The US telecommunications giant AT&T has revealed a major data breach affecting almost all of its customers. Hackers accessed and copied the data from AT&T's workspace on a third-party cloud platform, the company said.

According to a filing with the US Securities and Exchange Commission (SEC) filing, on April 19, 2024, AT&T discovered that call logs had been accessed and unlawfully copied. The stolen data includes records of calls and texts of nearly all of AT&T's cellular customers, customers of mobile virtual network operators (MVNOs) using AT&T’s wireless network, and AT&T’s landline customers who interacted with those cellular numbers between May 1, 2022, and October 31, 2022. Additionally, some of the stolen data includes more recent records from January 2, 2023, for a smaller number of customers.

The compromised data also affects call records of customers with phone service from other cell carriers that rely on AT&T's network. AT&T has clarified that the stolen data does not contain the content of calls or texts but includes calling and texting records, the total count of a customer's calls and texts, and call durations. Some of the stolen records include cell site identification numbers, which can determine the approximate location of where a call was made or a text message sent.

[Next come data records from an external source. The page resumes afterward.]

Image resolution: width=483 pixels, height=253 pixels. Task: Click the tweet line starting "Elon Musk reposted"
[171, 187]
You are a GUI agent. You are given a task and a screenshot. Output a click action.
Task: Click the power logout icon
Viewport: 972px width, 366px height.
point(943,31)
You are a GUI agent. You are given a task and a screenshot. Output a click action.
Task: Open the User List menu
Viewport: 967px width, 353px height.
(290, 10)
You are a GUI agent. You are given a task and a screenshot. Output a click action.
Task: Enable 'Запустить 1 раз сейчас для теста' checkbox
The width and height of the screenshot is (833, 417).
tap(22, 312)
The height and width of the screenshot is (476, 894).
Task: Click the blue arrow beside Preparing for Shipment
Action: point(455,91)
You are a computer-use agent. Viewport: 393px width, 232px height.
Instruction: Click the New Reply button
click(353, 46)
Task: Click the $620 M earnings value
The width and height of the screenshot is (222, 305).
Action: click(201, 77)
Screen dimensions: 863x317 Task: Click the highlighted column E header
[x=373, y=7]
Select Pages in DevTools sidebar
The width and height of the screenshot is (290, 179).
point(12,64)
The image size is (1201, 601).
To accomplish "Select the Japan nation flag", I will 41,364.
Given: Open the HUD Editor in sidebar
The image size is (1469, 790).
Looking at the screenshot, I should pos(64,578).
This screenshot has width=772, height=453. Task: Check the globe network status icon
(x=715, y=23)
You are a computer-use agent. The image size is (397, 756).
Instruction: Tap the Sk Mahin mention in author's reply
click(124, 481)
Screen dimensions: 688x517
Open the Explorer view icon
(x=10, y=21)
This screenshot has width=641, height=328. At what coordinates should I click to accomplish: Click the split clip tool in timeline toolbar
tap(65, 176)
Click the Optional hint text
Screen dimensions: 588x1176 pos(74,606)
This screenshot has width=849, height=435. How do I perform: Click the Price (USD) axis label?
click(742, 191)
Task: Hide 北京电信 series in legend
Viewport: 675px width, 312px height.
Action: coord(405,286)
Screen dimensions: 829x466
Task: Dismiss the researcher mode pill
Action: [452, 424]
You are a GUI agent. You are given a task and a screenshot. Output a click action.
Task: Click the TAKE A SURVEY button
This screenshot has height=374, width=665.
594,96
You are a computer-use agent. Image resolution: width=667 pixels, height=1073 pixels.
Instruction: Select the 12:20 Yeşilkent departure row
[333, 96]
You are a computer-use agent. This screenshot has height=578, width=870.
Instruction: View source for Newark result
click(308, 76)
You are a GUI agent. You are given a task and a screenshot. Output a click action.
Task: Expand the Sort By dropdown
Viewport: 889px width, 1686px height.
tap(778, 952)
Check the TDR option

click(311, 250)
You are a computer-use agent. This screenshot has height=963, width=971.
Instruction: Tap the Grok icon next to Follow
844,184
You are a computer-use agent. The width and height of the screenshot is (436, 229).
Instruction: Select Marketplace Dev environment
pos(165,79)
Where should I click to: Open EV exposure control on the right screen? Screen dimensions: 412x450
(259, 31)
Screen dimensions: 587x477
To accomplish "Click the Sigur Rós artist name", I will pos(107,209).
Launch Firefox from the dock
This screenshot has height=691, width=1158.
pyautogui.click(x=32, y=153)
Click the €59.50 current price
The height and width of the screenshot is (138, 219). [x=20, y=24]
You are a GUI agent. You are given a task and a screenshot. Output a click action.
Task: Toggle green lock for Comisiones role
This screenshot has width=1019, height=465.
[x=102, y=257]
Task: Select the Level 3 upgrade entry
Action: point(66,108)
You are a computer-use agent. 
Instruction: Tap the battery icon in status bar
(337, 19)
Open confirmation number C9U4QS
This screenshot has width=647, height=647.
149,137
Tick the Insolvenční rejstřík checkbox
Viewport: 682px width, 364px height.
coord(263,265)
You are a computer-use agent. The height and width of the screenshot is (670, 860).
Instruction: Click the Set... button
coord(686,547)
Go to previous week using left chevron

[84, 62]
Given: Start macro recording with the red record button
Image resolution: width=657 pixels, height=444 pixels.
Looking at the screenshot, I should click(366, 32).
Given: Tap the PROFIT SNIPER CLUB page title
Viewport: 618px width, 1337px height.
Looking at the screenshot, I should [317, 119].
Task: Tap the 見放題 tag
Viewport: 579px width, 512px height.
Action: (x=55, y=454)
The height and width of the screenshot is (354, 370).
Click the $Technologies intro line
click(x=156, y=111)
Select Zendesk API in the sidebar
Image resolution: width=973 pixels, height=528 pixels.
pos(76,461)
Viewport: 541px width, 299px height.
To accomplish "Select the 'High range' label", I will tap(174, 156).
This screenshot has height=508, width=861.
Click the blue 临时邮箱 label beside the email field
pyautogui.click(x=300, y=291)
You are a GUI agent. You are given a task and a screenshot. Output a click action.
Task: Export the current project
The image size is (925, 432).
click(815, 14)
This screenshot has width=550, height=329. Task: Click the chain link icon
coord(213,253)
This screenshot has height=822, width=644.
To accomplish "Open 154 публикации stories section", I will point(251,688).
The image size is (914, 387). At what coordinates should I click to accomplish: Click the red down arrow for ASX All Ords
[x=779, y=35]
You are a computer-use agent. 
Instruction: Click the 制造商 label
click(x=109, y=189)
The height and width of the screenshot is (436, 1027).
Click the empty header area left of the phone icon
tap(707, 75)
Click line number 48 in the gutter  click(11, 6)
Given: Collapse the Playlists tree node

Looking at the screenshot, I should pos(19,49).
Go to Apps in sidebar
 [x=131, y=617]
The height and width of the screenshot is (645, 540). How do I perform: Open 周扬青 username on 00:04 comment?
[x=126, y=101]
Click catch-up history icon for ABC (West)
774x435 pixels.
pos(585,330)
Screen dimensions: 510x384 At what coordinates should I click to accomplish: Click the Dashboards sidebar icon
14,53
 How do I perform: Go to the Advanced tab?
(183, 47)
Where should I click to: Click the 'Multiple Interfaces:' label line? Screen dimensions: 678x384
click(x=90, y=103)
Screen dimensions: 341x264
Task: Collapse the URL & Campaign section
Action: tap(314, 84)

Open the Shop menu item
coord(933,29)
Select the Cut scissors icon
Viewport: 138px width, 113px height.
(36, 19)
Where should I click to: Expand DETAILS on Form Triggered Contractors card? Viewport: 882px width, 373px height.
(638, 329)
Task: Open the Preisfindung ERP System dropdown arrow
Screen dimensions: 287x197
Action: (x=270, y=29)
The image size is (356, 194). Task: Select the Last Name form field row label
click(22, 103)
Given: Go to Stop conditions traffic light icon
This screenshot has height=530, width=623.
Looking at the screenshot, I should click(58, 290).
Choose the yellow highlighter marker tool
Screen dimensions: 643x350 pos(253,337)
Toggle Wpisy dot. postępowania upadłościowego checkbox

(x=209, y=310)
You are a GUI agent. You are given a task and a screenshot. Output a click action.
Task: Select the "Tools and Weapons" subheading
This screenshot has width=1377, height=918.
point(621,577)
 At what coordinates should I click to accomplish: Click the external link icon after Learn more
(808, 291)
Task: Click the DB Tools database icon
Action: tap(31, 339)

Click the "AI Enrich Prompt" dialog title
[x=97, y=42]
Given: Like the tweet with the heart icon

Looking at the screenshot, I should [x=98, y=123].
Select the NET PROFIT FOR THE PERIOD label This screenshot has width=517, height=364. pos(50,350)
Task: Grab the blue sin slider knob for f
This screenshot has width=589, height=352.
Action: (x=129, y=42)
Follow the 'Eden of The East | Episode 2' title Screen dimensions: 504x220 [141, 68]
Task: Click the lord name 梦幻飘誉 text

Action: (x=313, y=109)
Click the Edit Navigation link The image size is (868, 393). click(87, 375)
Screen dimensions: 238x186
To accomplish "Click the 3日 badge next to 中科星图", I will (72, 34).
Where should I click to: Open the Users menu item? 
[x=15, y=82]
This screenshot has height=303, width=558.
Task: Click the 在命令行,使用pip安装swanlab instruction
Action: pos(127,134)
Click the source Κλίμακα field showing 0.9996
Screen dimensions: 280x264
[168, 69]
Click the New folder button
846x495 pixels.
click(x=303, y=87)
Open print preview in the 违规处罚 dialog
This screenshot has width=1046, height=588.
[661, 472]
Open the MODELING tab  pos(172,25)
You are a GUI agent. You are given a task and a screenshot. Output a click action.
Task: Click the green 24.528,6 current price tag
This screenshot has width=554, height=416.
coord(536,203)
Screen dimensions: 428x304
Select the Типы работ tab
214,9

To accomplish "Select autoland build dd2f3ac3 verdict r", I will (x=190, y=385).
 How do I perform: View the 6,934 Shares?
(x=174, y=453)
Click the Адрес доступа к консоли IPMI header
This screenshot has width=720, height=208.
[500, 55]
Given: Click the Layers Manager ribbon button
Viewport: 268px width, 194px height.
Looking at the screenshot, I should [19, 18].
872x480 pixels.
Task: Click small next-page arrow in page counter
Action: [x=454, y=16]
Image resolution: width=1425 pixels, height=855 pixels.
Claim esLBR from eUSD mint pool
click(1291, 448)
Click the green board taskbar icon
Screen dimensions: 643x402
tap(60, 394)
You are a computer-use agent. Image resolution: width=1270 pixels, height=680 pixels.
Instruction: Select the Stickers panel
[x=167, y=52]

A hacker, who claims responsibility for the theft of sensitive call and text logs, stated they were paid about $400,000 to erase the data trove, Bloomberg reported. An analysis of a Bitcoin wallet address provided by the hacker shows a transaction in mid-May that analysts believe corresponds to an extortion payment. A person familiar with the ransomware negotiations, speaking anonymously, confirmed the payment from AT&T to the hacker.

An AT&T spokesperson declined to comment on whether the company paid a ransom to mitigate the fallout from the breach, which potentially exposed a vast cache of call and text logs from nearly all its wireless customers during a six-month period in 2022. The breach is the most recent incident linked to a security incident at the data analysis software provider Snowflake, which involved a financially motivated threat actor, known as UNC5537, targeting Snowflake customer database instances in a broad campaign aimed at data theft and extortion.

AT&T said the FBI is investigating, and at least one person has been arrested in connection with the breach.